** START OF INPUT **
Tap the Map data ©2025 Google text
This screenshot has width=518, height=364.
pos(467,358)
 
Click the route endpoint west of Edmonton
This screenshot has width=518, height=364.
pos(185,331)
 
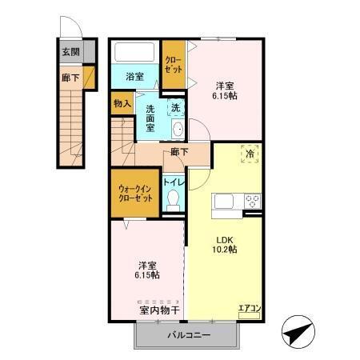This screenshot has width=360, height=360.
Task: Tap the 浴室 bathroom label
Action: (x=135, y=77)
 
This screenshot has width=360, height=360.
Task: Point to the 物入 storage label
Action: (x=122, y=103)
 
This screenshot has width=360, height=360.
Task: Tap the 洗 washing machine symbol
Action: (x=174, y=106)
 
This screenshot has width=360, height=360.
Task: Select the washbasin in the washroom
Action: (x=178, y=130)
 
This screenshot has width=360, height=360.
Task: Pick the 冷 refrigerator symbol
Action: (x=250, y=154)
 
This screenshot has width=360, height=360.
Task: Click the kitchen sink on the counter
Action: (x=224, y=200)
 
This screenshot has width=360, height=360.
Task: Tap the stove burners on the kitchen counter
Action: (x=253, y=200)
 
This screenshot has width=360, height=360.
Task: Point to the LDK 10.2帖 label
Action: (x=224, y=244)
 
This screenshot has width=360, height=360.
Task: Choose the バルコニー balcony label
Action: (x=188, y=335)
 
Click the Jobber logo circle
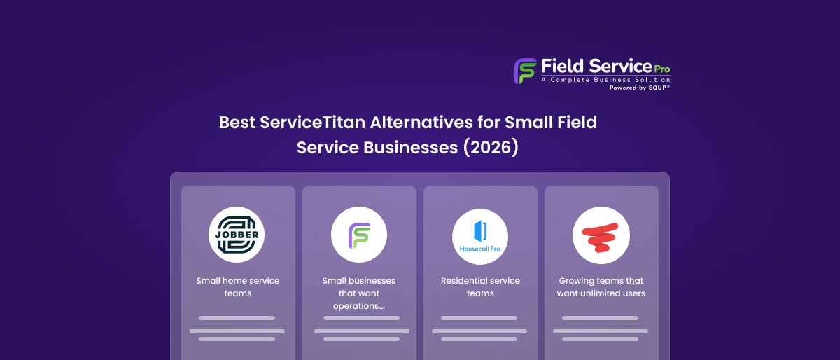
** END OF INPUT **
■ EXERCISE OBJECTIVE: Could you render every line of the items above as a JSON list of strings, one string per line, skipping blank lines and leaving the pictures out?

■ ANSWER IN FULL:
[
  "Tap the Map data ©2025 Google text",
  "This screenshot has width=518, height=364.",
  "pos(467,358)",
  "Click the route endpoint west of Edmonton",
  "This screenshot has width=518, height=364.",
  "pos(185,331)",
  "This screenshot has width=360, height=360.",
  "Task: Tap the 浴室 bathroom label",
  "Action: (x=135, y=77)",
  "This screenshot has width=360, height=360.",
  "Task: Point to the 物入 storage label",
  "Action: (x=122, y=103)",
  "This screenshot has width=360, height=360.",
  "Task: Tap the 洗 washing machine symbol",
  "Action: (x=174, y=106)",
  "This screenshot has width=360, height=360.",
  "Task: Select the washbasin in the washroom",
  "Action: (x=178, y=130)",
  "This screenshot has width=360, height=360.",
  "Task: Pick the 冷 refrigerator symbol",
  "Action: (x=250, y=154)",
  "This screenshot has width=360, height=360.",
  "Task: Click the kitchen sink on the counter",
  "Action: (x=224, y=200)",
  "This screenshot has width=360, height=360.",
  "Task: Tap the stove burners on the kitchen counter",
  "Action: (x=253, y=200)",
  "This screenshot has width=360, height=360.",
  "Task: Point to the LDK 10.2帖 label",
  "Action: (x=224, y=244)",
  "This screenshot has width=360, height=360.",
  "Task: Choose the バルコニー balcony label",
  "Action: (x=188, y=335)",
  "Click the Jobber logo circle"
]